According to Dr. Christos Fliatouras of the Institute, this was compared to previous studies showing an average rate of coitus of six times per month – a number that doubled to 12 during the survey, indicating a clear difference without even a hint of statistical error.

The researchers said they were surprised by the findings and the signs that there was a mechanism that “intertwined” patriotic feelings and those predominating in sexual intercourse.

According to Constantinidis, one possible explanation was the fact that the “pathways” of love and hatred in the human brain were the same, while their opposite was indifference.

“We suspect that in this peculiar time, Greeks strongly loved both their humble present and their glorious past. Therefore the Greek communities, with strong passions, both positive and negative, came close to their animal nature, whose core is sexuality,” he said.

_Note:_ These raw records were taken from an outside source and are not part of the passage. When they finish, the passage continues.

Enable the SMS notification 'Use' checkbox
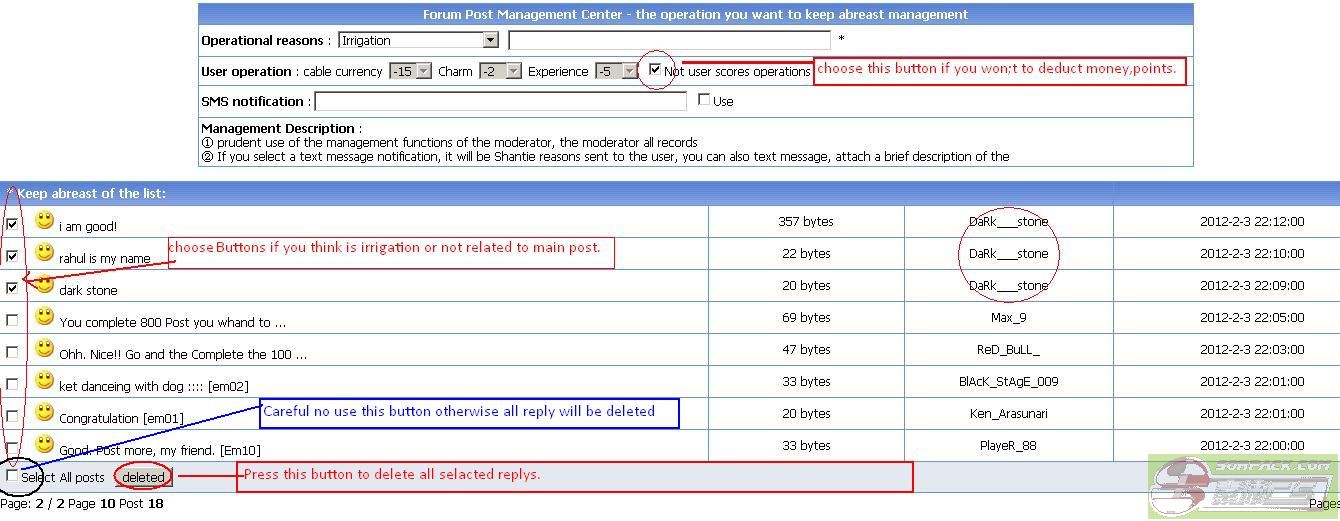 point(704,99)
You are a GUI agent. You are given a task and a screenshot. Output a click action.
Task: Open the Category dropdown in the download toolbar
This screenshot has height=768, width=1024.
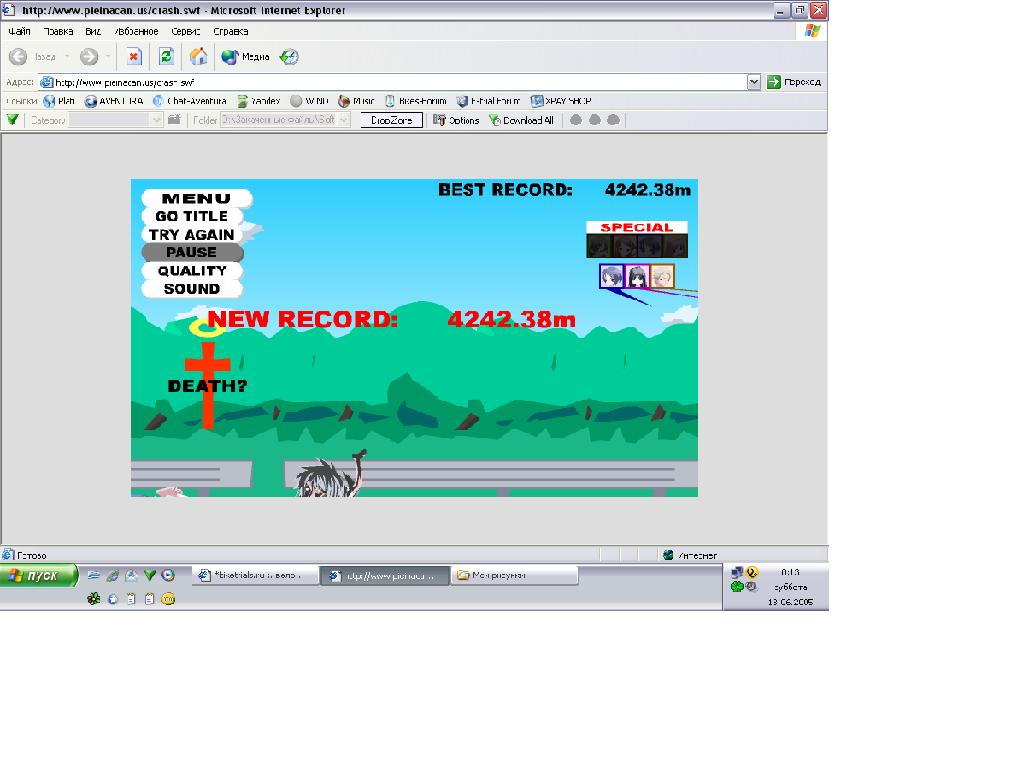point(156,120)
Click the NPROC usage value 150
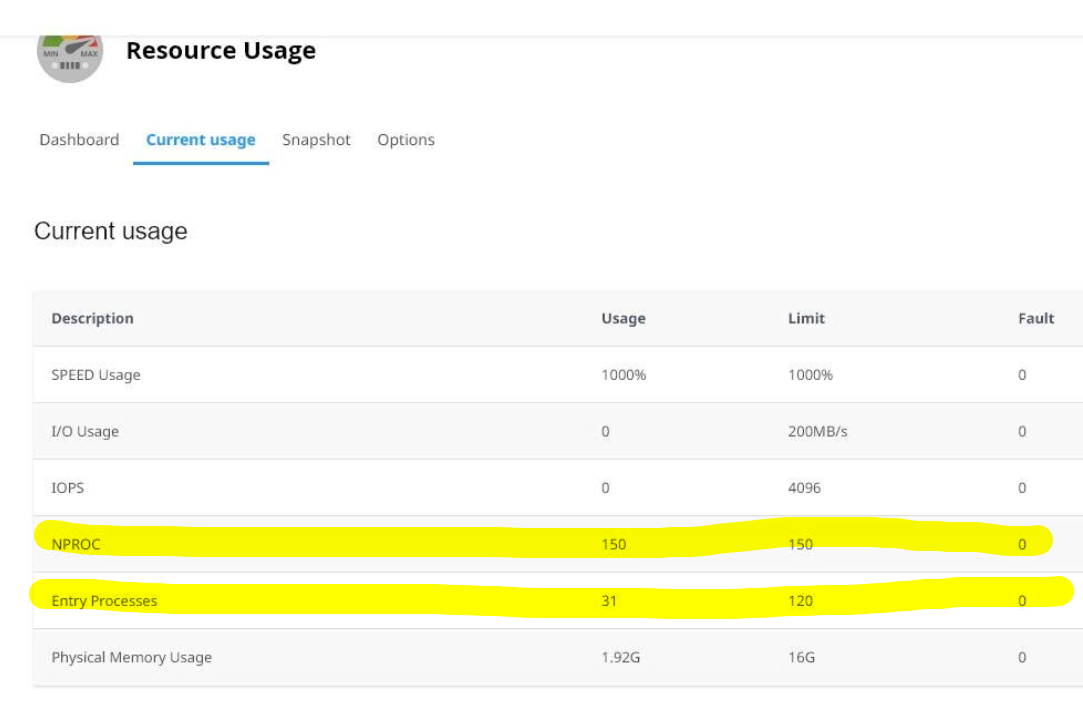This screenshot has height=713, width=1083. [x=613, y=545]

Sexologists also pointed out that sex is more closely linked to our primitive “animal” brain and that everyone comes closer to their animal nature during sex. Constantinidis pointed to Freud’s classic analysis that civilisation and its institutions repress the primitive animal urges and sex.
“Therefore, the catapulting of patriotic passions to great heights was possibly the vehicle that triggered our primitive nature in the bedroom,” he added.